Europe CAGR is growing fast, but where are the investments?
Europe’s compounded annual growth rate (CAGR) of 13% over the last decade is the fastest globally, outpacing the United States (8%) and China (2%). Yet, year-over-year comparisons paint a more challenging picture. While US funding is set to grow by 16% in 2024, Europe faces a decline. Notably, large funding rounds ($250M+) account for 44% of US investments this year, whereas Europe struggles to compete at this scale.
Smaller European economies, however, are showing exceptional growth. Croatia and Czechia, for example, have seen average annual growth rates of 75% and 42%, respectively, far outpacing Europe’s average. Such figures demonstrate the potential of underrepresented markets, including many in CEE, to contribute more significantly to the continent’s ecosystem.
Slim Seed and Series A+ rounds
Seed-stage investments in Europe have grown nearly fivefold since 2015, with median sizes increasing from $300K to $1.4M. Series C rounds have also expanded, with median sizes reaching $55M compared to $18M in 2015. Despite these gains, the US continues to lead in funding size.

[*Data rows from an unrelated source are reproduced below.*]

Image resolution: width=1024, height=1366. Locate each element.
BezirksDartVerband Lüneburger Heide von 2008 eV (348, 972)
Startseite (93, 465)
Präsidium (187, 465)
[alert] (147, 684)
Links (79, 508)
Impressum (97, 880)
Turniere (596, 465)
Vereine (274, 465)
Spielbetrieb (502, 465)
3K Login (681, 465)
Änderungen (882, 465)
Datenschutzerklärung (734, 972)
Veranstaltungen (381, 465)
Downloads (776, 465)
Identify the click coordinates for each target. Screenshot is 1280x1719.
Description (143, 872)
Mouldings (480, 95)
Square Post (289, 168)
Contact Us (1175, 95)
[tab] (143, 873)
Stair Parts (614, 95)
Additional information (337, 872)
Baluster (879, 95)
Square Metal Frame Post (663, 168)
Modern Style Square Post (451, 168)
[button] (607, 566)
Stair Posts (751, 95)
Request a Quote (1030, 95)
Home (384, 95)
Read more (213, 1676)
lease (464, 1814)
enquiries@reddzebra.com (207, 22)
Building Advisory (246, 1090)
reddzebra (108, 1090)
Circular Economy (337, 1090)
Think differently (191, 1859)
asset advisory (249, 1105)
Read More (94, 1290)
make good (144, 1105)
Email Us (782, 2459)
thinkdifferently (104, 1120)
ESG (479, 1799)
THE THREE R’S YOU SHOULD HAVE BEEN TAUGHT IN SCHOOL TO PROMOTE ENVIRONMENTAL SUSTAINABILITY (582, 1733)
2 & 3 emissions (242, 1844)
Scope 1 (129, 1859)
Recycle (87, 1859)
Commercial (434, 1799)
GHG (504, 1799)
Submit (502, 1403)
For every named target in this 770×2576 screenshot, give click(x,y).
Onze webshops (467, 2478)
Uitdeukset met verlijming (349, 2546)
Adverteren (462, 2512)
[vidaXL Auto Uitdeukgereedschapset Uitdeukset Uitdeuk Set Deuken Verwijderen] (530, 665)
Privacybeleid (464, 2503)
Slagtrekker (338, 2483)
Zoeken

Seed rounds in the US are now more than double those in Europe, and Series A rounds remain about 40% larger.
This gap is particularly pronounced in AI, a field that has captured the global imagination since late 2022. Although European startups have made strides, much of the momentum remains concentrated in larger Western markets, leaving regions like CEE struggling to keep pace. The result? CEE startups leaving the region for better support.
Regulations come before innovation
While Europe has made impressive strides, challenges persist, with regulation and market fragmentation cited as key barriers. Nearly half (47%) of respondents in Atomico’s survey identified regulatory hurdles as a significant impediment to growth. The bureaucratic complexities of navigating multiple jurisdictions deter founders and investors alike, raising concerns about Europe’s long-term competitiveness.
CEE faces additional challenges, including access to capital and talent retention. Although 20% of European founders find it easier to raise capital today, the region’s reliance on smaller investment rounds often hampers its ability to grow fast.
The future is bright, isn’t it?
Europe has undoubtedly made remarkable progress, with a decade of rapid growth and increasing global influence. Yet, the divide between our continent and the rest of the world remains a pressing concern. By aligning investment levels with GDP benchmarks, simplifying regulations, and fostering inclusive policies, Europe can ensure its tech ecosystem grows equitably.